Через час во дворе замка он сидел на превосходном коне, в алой бархатной епанче и золочёном венецианском шлеме, статный и ловкий, с острым, возбужденным взглядом, он казался красивым. Рядом с ним был Юрий Мнишек и несколько позади – многочисленные шляхтичи, отправляющиеся в поход. Вся эта компания блистала нарядами, страусовыми и петушиными перьями, дорогим оружием и упряжью. Панна Марианна, огромная толпа гостей и ещё большая – дворни стояли возле всадников, провожая, напутствуя, поднимая с криком последний кубок за успех принца и пана Мнишка, махая платочками. Ксендзы благословляли большими черными крестами, кропили святой водой, хор пел что-то торжественное. Солнце сияло на безоблачном небе. Димитрий, отдав последний поклон Марианне, двинулся под звуки труб со своей кавалькадой за ворота. Тут к ним присоединился остальной отряд – конные и пешие, а за ними потянулся длинный обоз.

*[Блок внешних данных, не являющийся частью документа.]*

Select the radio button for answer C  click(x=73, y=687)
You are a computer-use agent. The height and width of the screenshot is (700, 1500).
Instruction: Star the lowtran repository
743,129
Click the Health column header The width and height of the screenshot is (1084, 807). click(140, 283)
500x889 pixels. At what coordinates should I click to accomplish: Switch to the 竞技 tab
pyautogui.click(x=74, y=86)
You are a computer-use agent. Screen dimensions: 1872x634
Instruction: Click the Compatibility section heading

Лагерные воины тотчас же загорланили походную песню, под звуки бубенцов с колокольчиками забренчала лютня, с дальнего конца доносилась волынка, и царевич пожалел, что едет не с воинами, а с именитыми панами, не знающими таких песен и не умеющими петь при езде на конях.
5
Е. Богрова – Монография «Дмитрий I», 1913 г.
6
«Памятники русской истории», 1909 г.